A Mayfair man shot and killed an attacker who tried to rob him while posing as a cop, police say
The brazen robbery attempt was another violent incident in a four-day stretch in Philadelphia marked by gunfire.
A 25-year-old man was threatened at gunpoint and zip-tied Sunday night by a pair of would-be robbers outside his Mayfair apartment, but managed to break free, grab his legally owned handgun from his waistband, and fire at his attackers, killing one as the other ran away, police said.
The man’s assailants were wearing ski masks and fake police badges when they approached him with guns around 10 p.m., police said.
The attempted robbery was another violent incident in a four-day stretch marked by gunfire. At least 55 people were killed or wounded in the city in shootings between Thursday and Sunday, according to an Inquirer analysis of police statistics, making that one of the worst four-day stretches of gun violence in the city since 2015.
Ten of those victims died, the analysis shows, including three males — ages 17, 22, and 25 — fatally shot in separate incidents in the course of three hours Saturday afternoon. Authorities provided few details about the crimes and said none had resulted in arrests.
The shootings came as gunfire broke out in other communities across the country: In Pittsburgh, two teens were killed and at least eight others were injured when more than 90 shots were fired at a house party early Sunday morning. More than a dozen people were shot in a series of incidents in Chicago. And in South Carolina, authorities said, there were two mass shootings over the holiday weekend — one at a mall that left 14 injured, another at a restaurant that wounded nine.
At Philadelphia City Hall on Monday, a half-dozen advocates and State Sen. Art Haywood staged a sit-in outside Mayor Jim Kenney’s office, demanding a more urgent and cohesive response to the gun violence crisis.
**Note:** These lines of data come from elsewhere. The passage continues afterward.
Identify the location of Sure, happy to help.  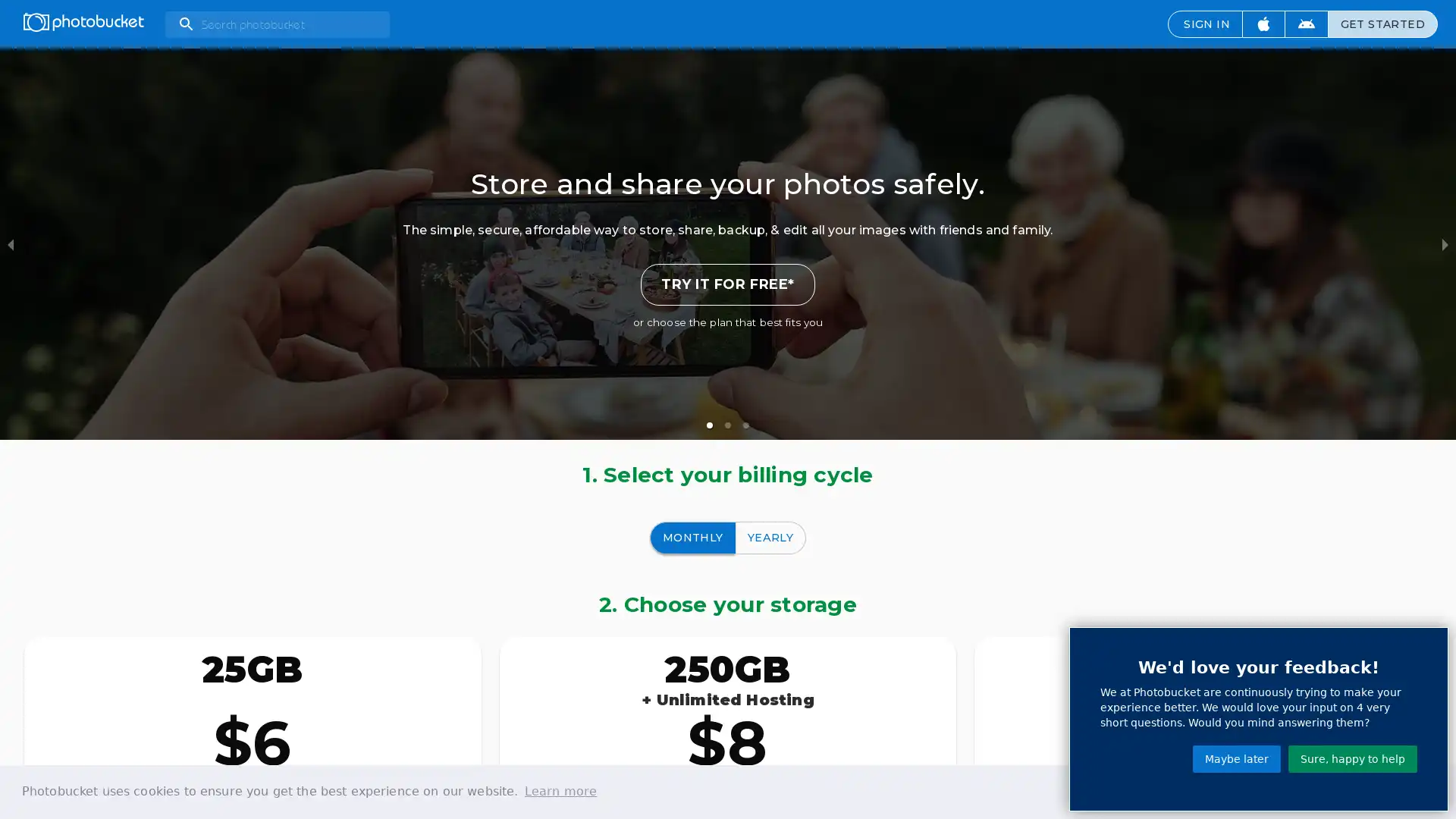
(1353, 759).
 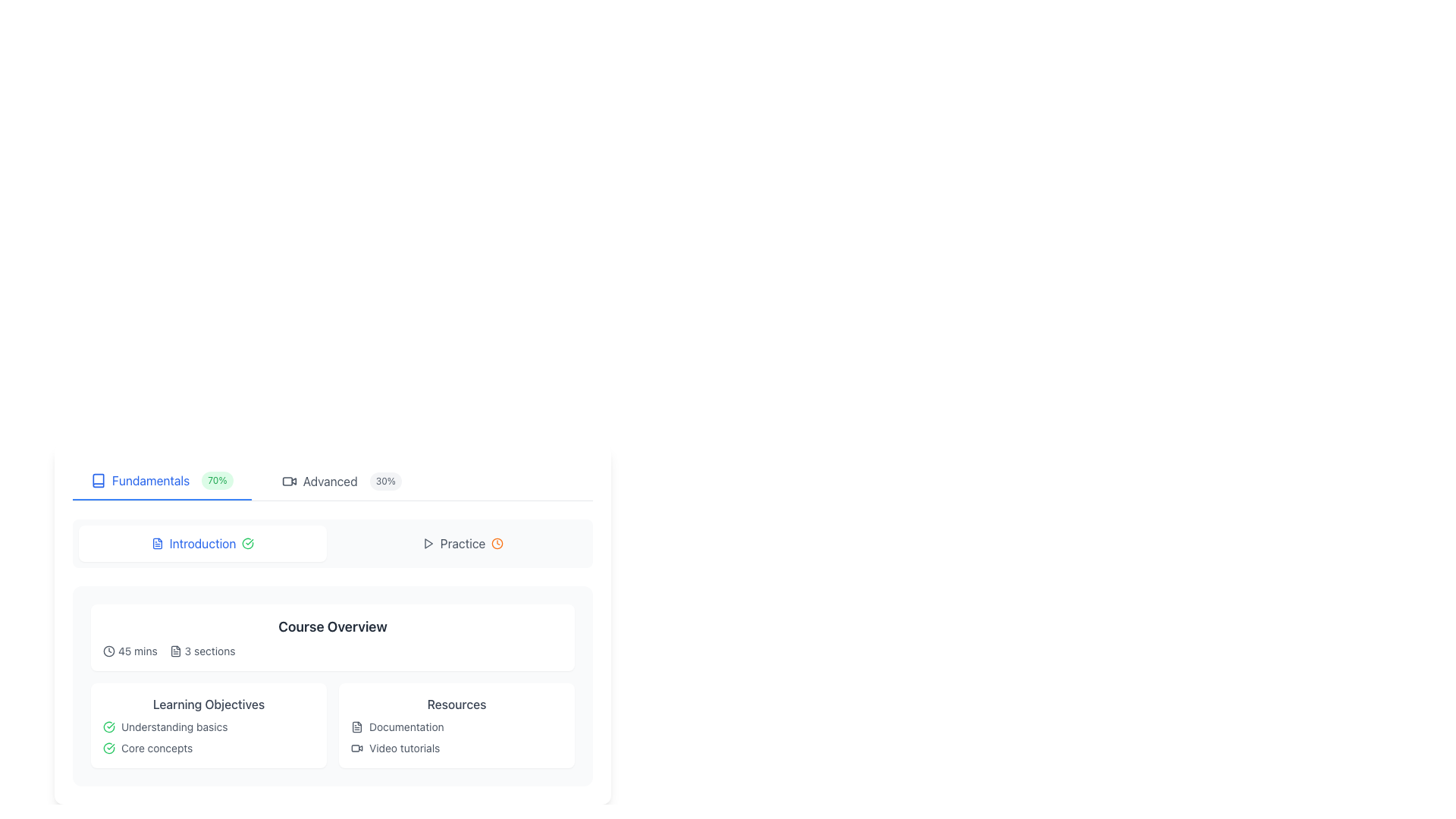 What do you see at coordinates (462, 543) in the screenshot?
I see `text label 'Practice' which is displayed in a clean sans-serif font, positioned between a play icon on the left and a clock icon on the right` at bounding box center [462, 543].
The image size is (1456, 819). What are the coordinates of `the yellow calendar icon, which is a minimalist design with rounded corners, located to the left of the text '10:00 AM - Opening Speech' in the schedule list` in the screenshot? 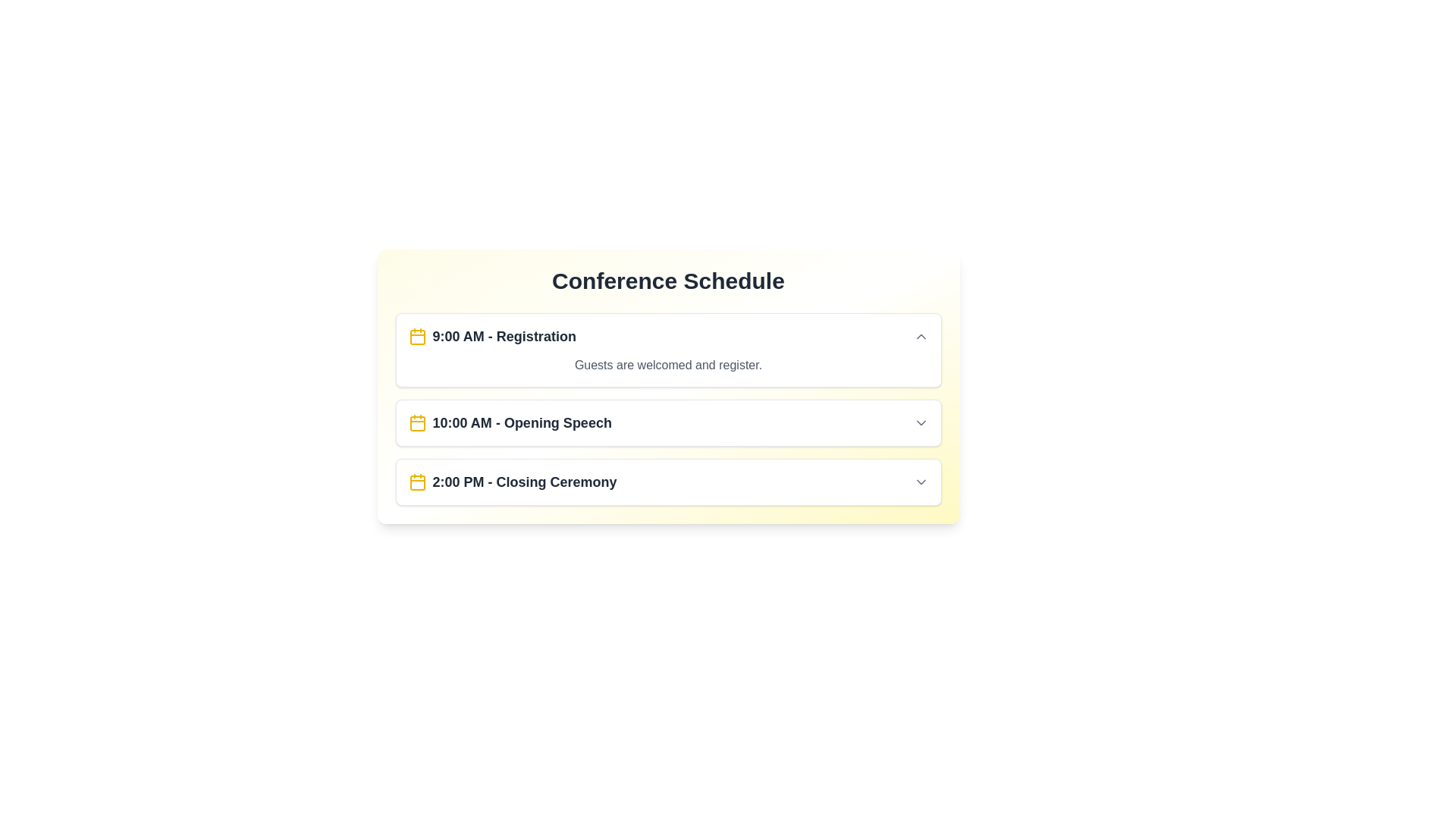 It's located at (417, 423).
Haywood, a Democrat who represents parts of Philadelphia and Montgomery Counties, said he’s asked to meet the mayor — without success — three times since last year to discuss violence-prevention tactics that other cities have tried. The group plans to sit in at City Hall every day until Kenney meets with them, he said.
“The strategy is not coordinated,” Haywood said. “And I’m seeing an increasing level of hopelessness that we have to address.”
Already this year, 140 people have been slain in homicides in Philadelphia, police statistics show, a slight decrease compared with last year’s record-setting pace, but well above the year-to-date total in much of the city’s recent history. An additional 500 people have been wounded in shootings in 2022, the statistics show.
District Attorney Larry Krasner said at a weekly news conference Monday that it was “a pretty terrible weekend in Philadelphia.”
“Shooting victims were aged as young as 3 years old up to senior citizens,” Krasner said.
Police said the attack in Mayfair happened on the 7200 block of Battersby Street around 10 p.m. Homicide Capt. Jason Smith said a resident of an apartment had just parked his Dodge Hellcat when he was approached by two men who identified themselves as police officers, bound his hands with zip-ties, held a gun to his back, and started walking him toward his apartment. One of the men was wearing a gold badge that hung around his neck, Smith said.
Before they got inside, the resident — whom police did not identify — managed to break one hand free of the zip-tie and reach for his gun, Smith said. He fired several shots, striking one of the attackers in the head, arm, and chest. The second suspect ran away, while Smith said the resident — who had a license to carry a firearm — went into his apartment and barricaded his door with furniture.
The man who was shot was taken to Jefferson-Torresdale Hospital and pronounced dead at 10:19 p.m., police said. Smith said police recovered nine fired cartridge casings at the scene, though it was not clear if all were from the resident’s gun.
Smith said investigators were not sure what the robbers may have been looking for, or whether they knew the man they attacked.
“We don’t know why he was targeted,” he said.
Smith said he did not expect the man who fired at his assailants to face charges. Krasner and Assistant District Attorney Joanne Pescatore, supervisor of the DA’s Homicide and Non-Fatal Shooting Unit, declined to offer details on the case, citing an ongoing investigation.
In Mayfair on Monday, few signs remained of the chaos from the night before.
Steve Schaefer, who lives across a three-foot alleyway from where the shooting happened, said he was in his bedroom Sunday night when he heard five to six loud banging noises around the same time. He said he and his brother went out moments later to see the door to his neighbor’s apartment ajar as police converged on the scene.
Denise McGlinchey, who lives a few doors away, said Monday that she had been relaxing Sunday night when she heard loud noises outside her window. She didn’t think anything of it — until police arrived.
”It was crazy,” she said.
Graphics editor John Duchneskie and staff writers Mensah M. Dean and Anna Orso contributed to this article.